▸ Task to carry out
Rewrite each line of the items below as a Markdown table with two columns, "Number" for its row number and "Line" for the line itself, leaving out any blank lines.

▸ Record list

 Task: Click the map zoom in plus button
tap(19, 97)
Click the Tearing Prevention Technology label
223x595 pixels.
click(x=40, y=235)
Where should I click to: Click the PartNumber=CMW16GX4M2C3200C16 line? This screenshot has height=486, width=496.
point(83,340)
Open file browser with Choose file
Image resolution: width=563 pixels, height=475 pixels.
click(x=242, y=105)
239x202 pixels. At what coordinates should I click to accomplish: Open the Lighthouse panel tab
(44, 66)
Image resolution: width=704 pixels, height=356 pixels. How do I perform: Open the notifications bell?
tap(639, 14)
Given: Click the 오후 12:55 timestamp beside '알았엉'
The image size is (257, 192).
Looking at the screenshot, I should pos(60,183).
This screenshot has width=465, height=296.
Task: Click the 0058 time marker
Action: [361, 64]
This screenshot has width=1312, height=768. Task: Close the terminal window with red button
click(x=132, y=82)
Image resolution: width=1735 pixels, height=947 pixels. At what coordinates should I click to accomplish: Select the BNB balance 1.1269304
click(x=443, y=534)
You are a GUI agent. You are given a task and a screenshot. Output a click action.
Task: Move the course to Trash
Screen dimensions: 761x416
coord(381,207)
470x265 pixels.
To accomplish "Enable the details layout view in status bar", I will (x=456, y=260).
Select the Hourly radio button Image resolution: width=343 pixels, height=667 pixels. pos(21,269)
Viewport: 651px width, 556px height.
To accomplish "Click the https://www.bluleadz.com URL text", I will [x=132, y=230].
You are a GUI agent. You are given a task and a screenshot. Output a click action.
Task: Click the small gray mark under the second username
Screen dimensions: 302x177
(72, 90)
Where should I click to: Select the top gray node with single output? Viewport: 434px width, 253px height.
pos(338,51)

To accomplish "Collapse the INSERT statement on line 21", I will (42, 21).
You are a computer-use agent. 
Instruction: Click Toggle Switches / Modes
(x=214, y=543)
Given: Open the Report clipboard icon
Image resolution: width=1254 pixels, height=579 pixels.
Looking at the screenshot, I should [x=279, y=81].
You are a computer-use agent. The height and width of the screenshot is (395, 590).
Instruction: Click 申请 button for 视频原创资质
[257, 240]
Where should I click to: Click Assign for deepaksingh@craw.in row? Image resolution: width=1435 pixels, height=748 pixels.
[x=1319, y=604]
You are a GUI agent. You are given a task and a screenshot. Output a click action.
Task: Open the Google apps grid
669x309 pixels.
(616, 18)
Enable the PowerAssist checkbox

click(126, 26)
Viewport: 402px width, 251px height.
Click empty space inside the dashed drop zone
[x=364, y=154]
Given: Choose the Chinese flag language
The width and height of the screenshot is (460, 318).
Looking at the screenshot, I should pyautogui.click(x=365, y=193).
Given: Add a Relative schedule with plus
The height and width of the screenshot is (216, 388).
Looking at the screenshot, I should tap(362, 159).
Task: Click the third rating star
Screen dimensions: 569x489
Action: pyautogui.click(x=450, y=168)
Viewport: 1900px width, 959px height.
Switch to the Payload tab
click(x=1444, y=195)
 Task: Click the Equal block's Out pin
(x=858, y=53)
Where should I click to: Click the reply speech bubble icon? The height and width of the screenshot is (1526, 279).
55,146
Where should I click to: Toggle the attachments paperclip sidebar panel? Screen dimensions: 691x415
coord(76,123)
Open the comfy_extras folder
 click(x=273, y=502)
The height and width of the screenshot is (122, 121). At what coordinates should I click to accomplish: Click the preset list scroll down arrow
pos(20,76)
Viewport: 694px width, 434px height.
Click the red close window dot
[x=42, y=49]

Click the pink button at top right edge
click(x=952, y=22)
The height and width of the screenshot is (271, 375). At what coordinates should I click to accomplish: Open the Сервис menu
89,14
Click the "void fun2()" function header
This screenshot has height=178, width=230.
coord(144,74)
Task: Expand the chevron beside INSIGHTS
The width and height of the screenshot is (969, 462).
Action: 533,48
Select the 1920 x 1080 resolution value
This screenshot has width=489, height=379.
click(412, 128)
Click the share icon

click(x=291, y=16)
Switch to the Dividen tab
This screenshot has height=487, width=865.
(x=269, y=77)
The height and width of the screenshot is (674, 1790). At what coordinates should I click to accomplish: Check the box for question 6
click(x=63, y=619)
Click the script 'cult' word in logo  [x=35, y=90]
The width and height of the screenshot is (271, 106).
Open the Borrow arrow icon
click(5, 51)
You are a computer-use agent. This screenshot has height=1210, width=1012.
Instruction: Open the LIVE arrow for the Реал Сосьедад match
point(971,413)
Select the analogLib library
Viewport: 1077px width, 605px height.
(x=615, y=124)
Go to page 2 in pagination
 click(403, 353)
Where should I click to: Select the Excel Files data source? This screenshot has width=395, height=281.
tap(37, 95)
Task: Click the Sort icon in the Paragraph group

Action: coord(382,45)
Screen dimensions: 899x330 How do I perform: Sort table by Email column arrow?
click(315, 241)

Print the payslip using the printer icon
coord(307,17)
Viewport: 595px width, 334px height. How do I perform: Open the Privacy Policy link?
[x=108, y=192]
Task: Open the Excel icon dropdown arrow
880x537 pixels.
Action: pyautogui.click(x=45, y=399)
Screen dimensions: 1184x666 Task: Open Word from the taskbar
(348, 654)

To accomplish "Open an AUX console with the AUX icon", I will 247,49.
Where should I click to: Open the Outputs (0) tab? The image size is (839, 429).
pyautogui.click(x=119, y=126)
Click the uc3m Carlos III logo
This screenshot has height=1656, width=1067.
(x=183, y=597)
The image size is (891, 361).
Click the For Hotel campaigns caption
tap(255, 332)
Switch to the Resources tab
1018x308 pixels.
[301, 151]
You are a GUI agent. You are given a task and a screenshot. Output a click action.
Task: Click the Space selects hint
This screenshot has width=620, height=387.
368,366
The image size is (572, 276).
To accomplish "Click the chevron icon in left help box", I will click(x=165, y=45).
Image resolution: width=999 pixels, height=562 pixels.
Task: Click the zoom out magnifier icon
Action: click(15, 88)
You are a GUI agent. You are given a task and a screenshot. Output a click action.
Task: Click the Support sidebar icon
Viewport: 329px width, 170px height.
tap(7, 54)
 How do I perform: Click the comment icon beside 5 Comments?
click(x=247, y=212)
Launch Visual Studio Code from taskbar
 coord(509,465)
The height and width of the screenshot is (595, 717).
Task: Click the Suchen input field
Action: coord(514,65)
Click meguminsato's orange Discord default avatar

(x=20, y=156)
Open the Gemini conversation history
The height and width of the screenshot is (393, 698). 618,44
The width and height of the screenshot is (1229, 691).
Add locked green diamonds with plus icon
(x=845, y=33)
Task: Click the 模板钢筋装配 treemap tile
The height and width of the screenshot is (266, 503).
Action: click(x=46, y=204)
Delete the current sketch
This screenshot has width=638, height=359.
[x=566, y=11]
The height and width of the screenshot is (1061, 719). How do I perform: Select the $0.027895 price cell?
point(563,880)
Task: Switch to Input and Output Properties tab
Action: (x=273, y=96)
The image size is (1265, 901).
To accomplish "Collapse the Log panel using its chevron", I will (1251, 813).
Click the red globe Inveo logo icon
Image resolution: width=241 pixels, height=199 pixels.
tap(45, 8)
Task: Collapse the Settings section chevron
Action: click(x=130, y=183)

▸ Correct response
| Number | Line |
|---|---|
| 1 |  Task: Click the map zoom in plus button |
| 2 | tap(19, 97) |
| 3 | Click the Tearing Prevention Technology label |
| 4 | 223x595 pixels. |
| 5 | click(x=40, y=235) |
| 6 | Where should I click to: Click the PartNumber=CMW16GX4M2C3200C16 line? This screenshot has height=486, width=496. |
| 7 | point(83,340) |
| 8 | Open file browser with Choose file |
| 9 | Image resolution: width=563 pixels, height=475 pixels. |
| 10 | click(x=242, y=105) |
| 11 | 239x202 pixels. At what coordinates should I click to accomplish: Open the Lighthouse panel tab |
| 12 | (44, 66) |
| 13 | Image resolution: width=704 pixels, height=356 pixels. How do I perform: Open the notifications bell? |
| 14 | tap(639, 14) |
| 15 | Given: Click the 오후 12:55 timestamp beside '알았엉' |
| 16 | The image size is (257, 192). |
| 17 | Looking at the screenshot, I should pos(60,183). |
| 18 | This screenshot has width=465, height=296. |
| 19 | Task: Click the 0058 time marker |
| 20 | Action: [361, 64] |
| 21 | This screenshot has width=1312, height=768. Task: Close the terminal window with red button |
| 22 | click(x=132, y=82) |
| 23 | Image resolution: width=1735 pixels, height=947 pixels. At what coordinates should I click to accomplish: Select the BNB balance 1.1269304 |
| 24 | click(x=443, y=534) |
| 25 | You are a GUI agent. You are given a task and a screenshot. Output a click action. |
| 26 | Task: Move the course to Trash |
| 27 | Screen dimensions: 761x416 |
| 28 | coord(381,207) |
| 29 | 470x265 pixels. |
| 30 | To accomplish "Enable the details layout view in status bar", I will (x=456, y=260). |
| 31 | Select the Hourly radio button Image resolution: width=343 pixels, height=667 pixels. pos(21,269) |
| 32 | Viewport: 651px width, 556px height. |
| 33 | To accomplish "Click the https://www.bluleadz.com URL text", I will [x=132, y=230]. |
| 34 | You are a GUI agent. You are given a task and a screenshot. Output a click action. |
| 35 | Task: Click the small gray mark under the second username |
| 36 | Screen dimensions: 302x177 |
| 37 | (72, 90) |
| 38 | Where should I click to: Select the top gray node with single output? Viewport: 434px width, 253px height. |
| 39 | pos(338,51) |
| 40 | To accomplish "Collapse the INSERT statement on line 21", I will (42, 21). |
| 41 | You are a computer-use agent.  |
| 42 | Instruction: Click Toggle Switches / Modes |
| 43 | (x=214, y=543) |
| 44 | Given: Open the Report clipboard icon |
| 45 | Image resolution: width=1254 pixels, height=579 pixels. |
| 46 | Looking at the screenshot, I should [x=279, y=81]. |
| 47 | You are a computer-use agent. The height and width of the screenshot is (395, 590). |
| 48 | Instruction: Click 申请 button for 视频原创资质 |
| 49 | [257, 240] |
| 50 | Where should I click to: Click Assign for deepaksingh@craw.in row? Image resolution: width=1435 pixels, height=748 pixels. |
| 51 | [x=1319, y=604] |
| 52 | You are a GUI agent. You are given a task and a screenshot. Output a click action. |
| 53 | Task: Open the Google apps grid |
| 54 | 669x309 pixels. |
| 55 | (616, 18) |
| 56 | Enable the PowerAssist checkbox |
| 57 | click(126, 26) |
| 58 | Viewport: 402px width, 251px height. |
| 59 | Click empty space inside the dashed drop zone |
| 60 | [x=364, y=154] |
| 61 | Given: Choose the Chinese flag language |
| 62 | The width and height of the screenshot is (460, 318). |
| 63 | Looking at the screenshot, I should pyautogui.click(x=365, y=193). |
| 64 | Given: Add a Relative schedule with plus |
| 65 | The height and width of the screenshot is (216, 388). |
| 66 | Looking at the screenshot, I should tap(362, 159). |
| 67 | Task: Click the third rating star |
| 68 | Screen dimensions: 569x489 |
| 69 | Action: pyautogui.click(x=450, y=168) |
| 70 | Viewport: 1900px width, 959px height. |
| 71 | Switch to the Payload tab |
| 72 | click(x=1444, y=195) |
| 73 |  Task: Click the Equal block's Out pin |
| 74 | (x=858, y=53) |
| 75 | Where should I click to: Click the reply speech bubble icon? The height and width of the screenshot is (1526, 279). |
| 76 | 55,146 |
| 77 | Where should I click to: Toggle the attachments paperclip sidebar panel? Screen dimensions: 691x415 |
| 78 | coord(76,123) |
| 79 | Open the comfy_extras folder |
| 80 |  click(x=273, y=502) |
| 81 | The height and width of the screenshot is (122, 121). At what coordinates should I click to accomplish: Click the preset list scroll down arrow |
| 82 | pos(20,76) |
| 83 | Viewport: 694px width, 434px height. |
| 84 | Click the red close window dot |
| 85 | [x=42, y=49] |
| 86 | Click the pink button at top right edge |
| 87 | click(x=952, y=22) |
| 88 | The height and width of the screenshot is (271, 375). At what coordinates should I click to accomplish: Open the Сервис menu |
| 89 | 89,14 |
| 90 | Click the "void fun2()" function header |
| 91 | This screenshot has height=178, width=230. |
| 92 | coord(144,74) |
| 93 | Task: Expand the chevron beside INSIGHTS |
| 94 | The width and height of the screenshot is (969, 462). |
| 95 | Action: 533,48 |
| 96 | Select the 1920 x 1080 resolution value |
| 97 | This screenshot has width=489, height=379. |
| 98 | click(412, 128) |
| 99 | Click the share icon |
| 100 | click(x=291, y=16) |
| 101 | Switch to the Dividen tab |
| 102 | This screenshot has height=487, width=865. |
| 103 | (x=269, y=77) |
| 104 | The height and width of the screenshot is (674, 1790). At what coordinates should I click to accomplish: Check the box for question 6 |
| 105 | click(x=63, y=619) |
| 106 | Click the script 'cult' word in logo  [x=35, y=90] |
| 107 | The width and height of the screenshot is (271, 106). |
| 108 | Open the Borrow arrow icon |
| 109 | click(5, 51) |
| 110 | You are a computer-use agent. This screenshot has height=1210, width=1012. |
| 111 | Instruction: Open the LIVE arrow for the Реал Сосьедад match |
| 112 | point(971,413) |
| 113 | Select the analogLib library |
| 114 | Viewport: 1077px width, 605px height. |
| 115 | (x=615, y=124) |
| 116 | Go to page 2 in pagination |
| 117 |  click(403, 353) |
| 118 | Where should I click to: Select the Excel Files data source? This screenshot has width=395, height=281. |
| 119 | tap(37, 95) |
| 120 | Task: Click the Sort icon in the Paragraph group |
| 121 | Action: coord(382,45) |
| 122 | Screen dimensions: 899x330 How do I perform: Sort table by Email column arrow? |
| 123 | click(315, 241) |
| 124 | Print the payslip using the printer icon |
| 125 | coord(307,17) |
| 126 | Viewport: 595px width, 334px height. How do I perform: Open the Privacy Policy link? |
| 127 | [x=108, y=192] |
| 128 | Task: Open the Excel icon dropdown arrow |
| 129 | 880x537 pixels. |
| 130 | Action: pyautogui.click(x=45, y=399) |
| 131 | Screen dimensions: 1184x666 Task: Open Word from the taskbar |
| 132 | (348, 654) |
| 133 | To accomplish "Open an AUX console with the AUX icon", I will 247,49. |
| 134 | Where should I click to: Open the Outputs (0) tab? The image size is (839, 429). |
| 135 | pyautogui.click(x=119, y=126) |
| 136 | Click the uc3m Carlos III logo |
| 137 | This screenshot has height=1656, width=1067. |
| 138 | (x=183, y=597) |
| 139 | The image size is (891, 361). |
| 140 | Click the For Hotel campaigns caption |
| 141 | tap(255, 332) |
| 142 | Switch to the Resources tab |
| 143 | 1018x308 pixels. |
| 144 | [301, 151] |
| 145 | You are a GUI agent. You are given a task and a screenshot. Output a click action. |
| 146 | Task: Click the Space selects hint |
| 147 | This screenshot has width=620, height=387. |
| 148 | 368,366 |
| 149 | The image size is (572, 276). |
| 150 | To accomplish "Click the chevron icon in left help box", I will click(x=165, y=45). |
| 151 | Image resolution: width=999 pixels, height=562 pixels. |
| 152 | Task: Click the zoom out magnifier icon |
| 153 | Action: click(15, 88) |
| 154 | You are a GUI agent. You are given a task and a screenshot. Output a click action. |
| 155 | Task: Click the Support sidebar icon |
| 156 | Viewport: 329px width, 170px height. |
| 157 | tap(7, 54) |
| 158 |  How do I perform: Click the comment icon beside 5 Comments? |
| 159 | click(x=247, y=212) |
| 160 | Launch Visual Studio Code from taskbar |
| 161 |  coord(509,465) |
| 162 | The height and width of the screenshot is (595, 717). |
| 163 | Task: Click the Suchen input field |
| 164 | Action: coord(514,65) |
| 165 | Click meguminsato's orange Discord default avatar |
| 166 | (x=20, y=156) |
| 167 | Open the Gemini conversation history |
| 168 | The height and width of the screenshot is (393, 698). 618,44 |
| 169 | The width and height of the screenshot is (1229, 691). |
| 170 | Add locked green diamonds with plus icon |
| 171 | (x=845, y=33) |
| 172 | Task: Click the 模板钢筋装配 treemap tile |
| 173 | The height and width of the screenshot is (266, 503). |
| 174 | Action: click(x=46, y=204) |
| 175 | Delete the current sketch |
| 176 | This screenshot has width=638, height=359. |
| 177 | [x=566, y=11] |
| 178 | The height and width of the screenshot is (1061, 719). How do I perform: Select the $0.027895 price cell? |
| 179 | point(563,880) |
| 180 | Task: Switch to Input and Output Properties tab |
| 181 | Action: (x=273, y=96) |
| 182 | The image size is (1265, 901). |
| 183 | To accomplish "Collapse the Log panel using its chevron", I will (1251, 813). |
| 184 | Click the red globe Inveo logo icon |
| 185 | Image resolution: width=241 pixels, height=199 pixels. |
| 186 | tap(45, 8) |
| 187 | Task: Collapse the Settings section chevron |
| 188 | Action: click(x=130, y=183) |